§ **TASK DIRECTIONS**: All of the data below should be printed again exactly, pictures excluded.

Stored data
= = = = =
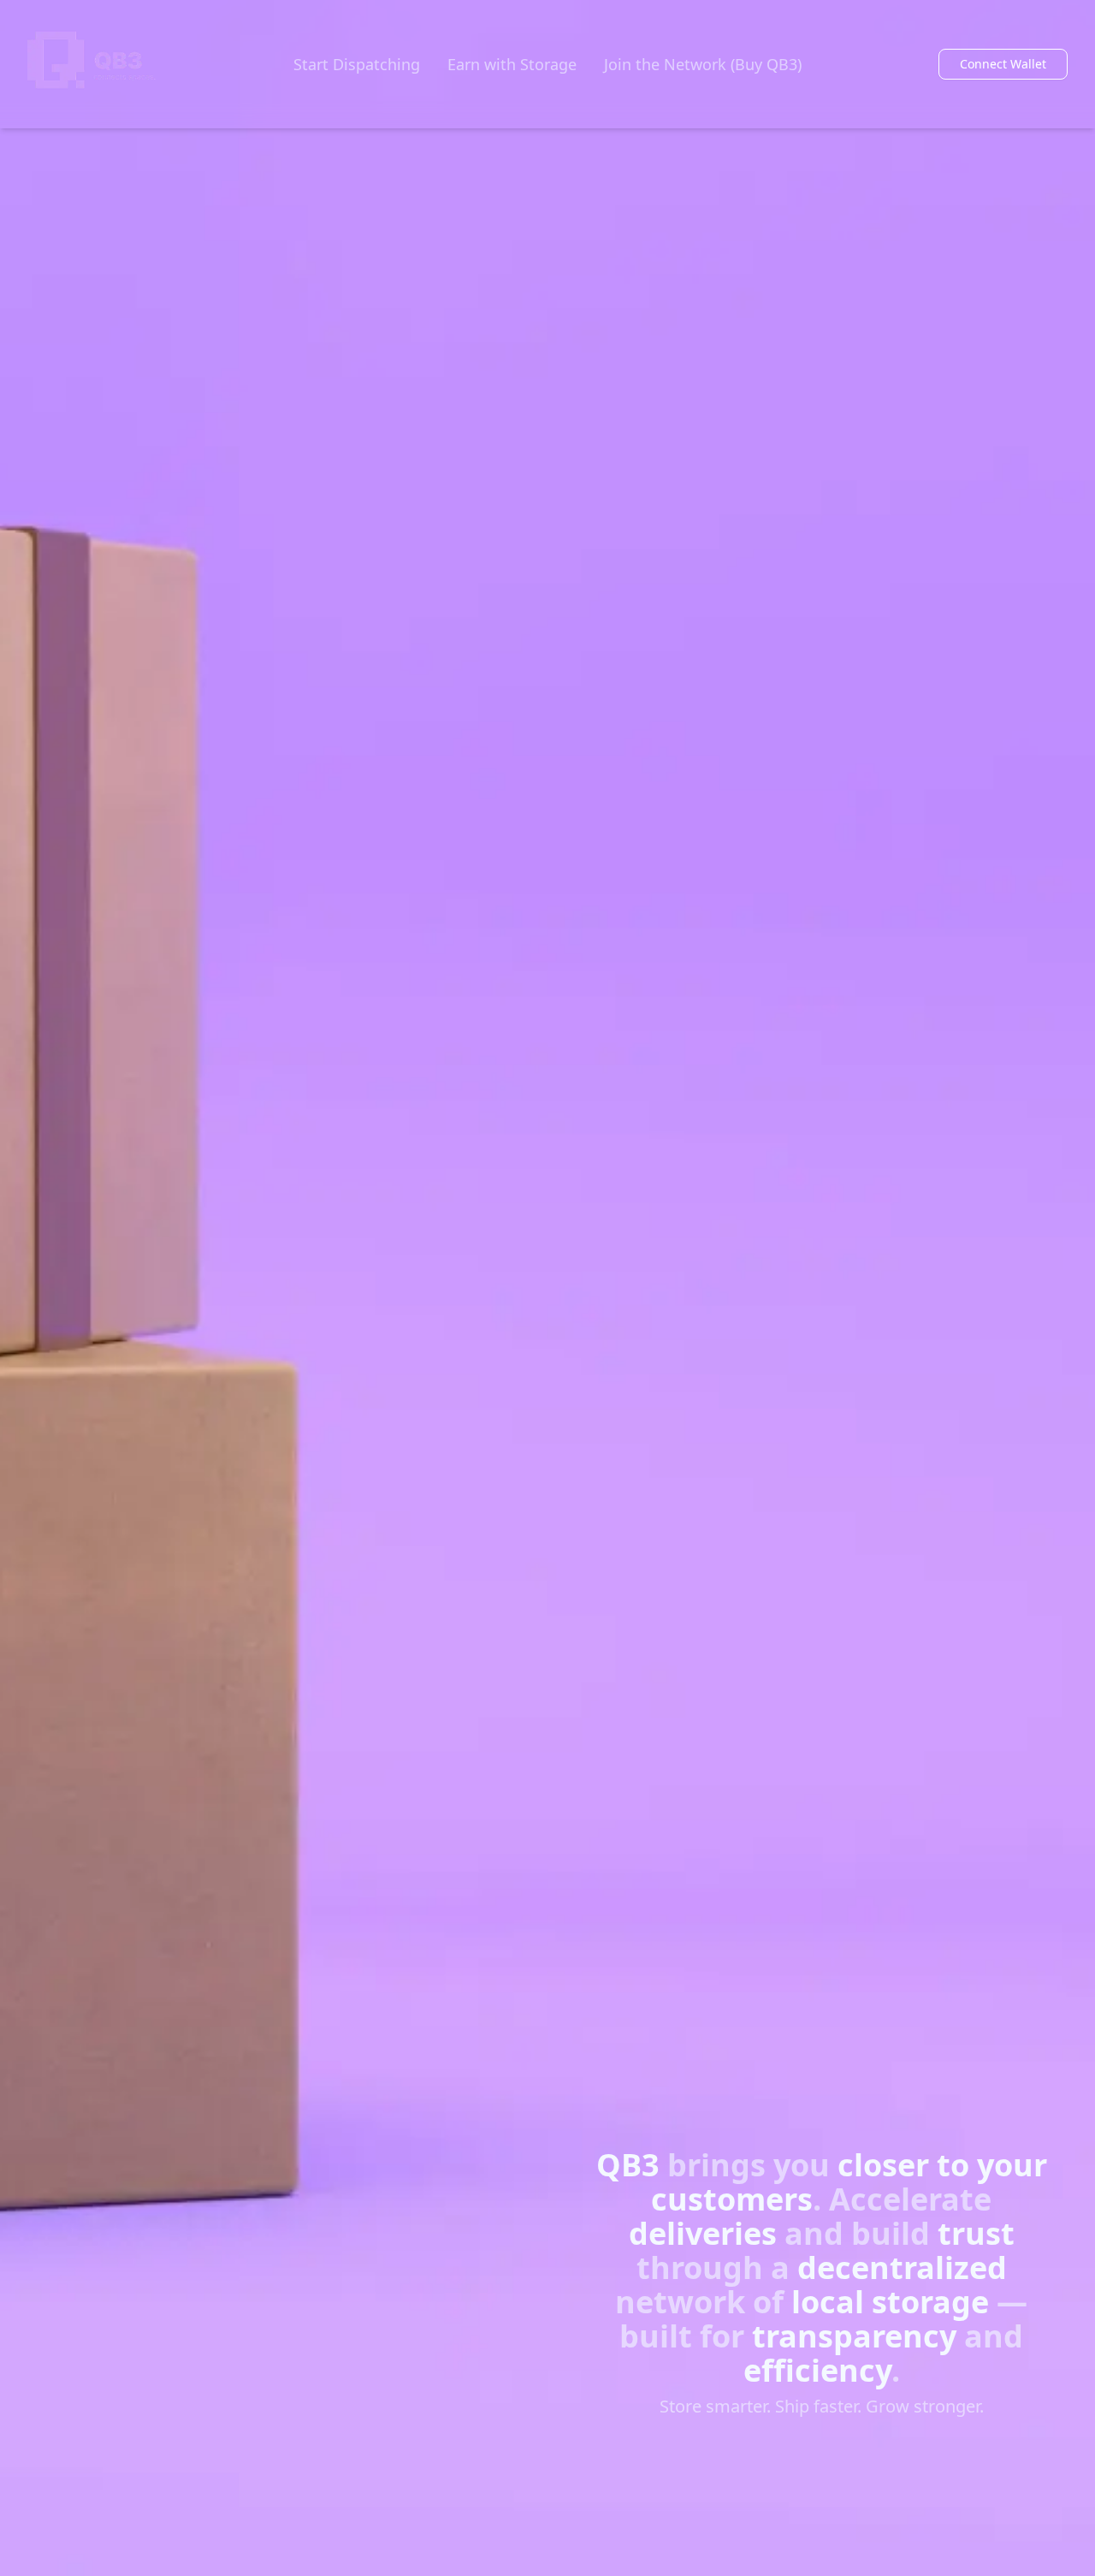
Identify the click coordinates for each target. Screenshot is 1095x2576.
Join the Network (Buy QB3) (703, 64)
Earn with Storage (512, 64)
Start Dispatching (356, 64)
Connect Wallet (1003, 64)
= = = = =
§ **RESULT OF THIS TASK**:
Identify the click coordinates for each target. Screenshot is 1095x2576.
Join the Network (Buy QB3) (703, 64)
Earn with Storage (512, 64)
Start Dispatching (356, 64)
Connect Wallet (1003, 64)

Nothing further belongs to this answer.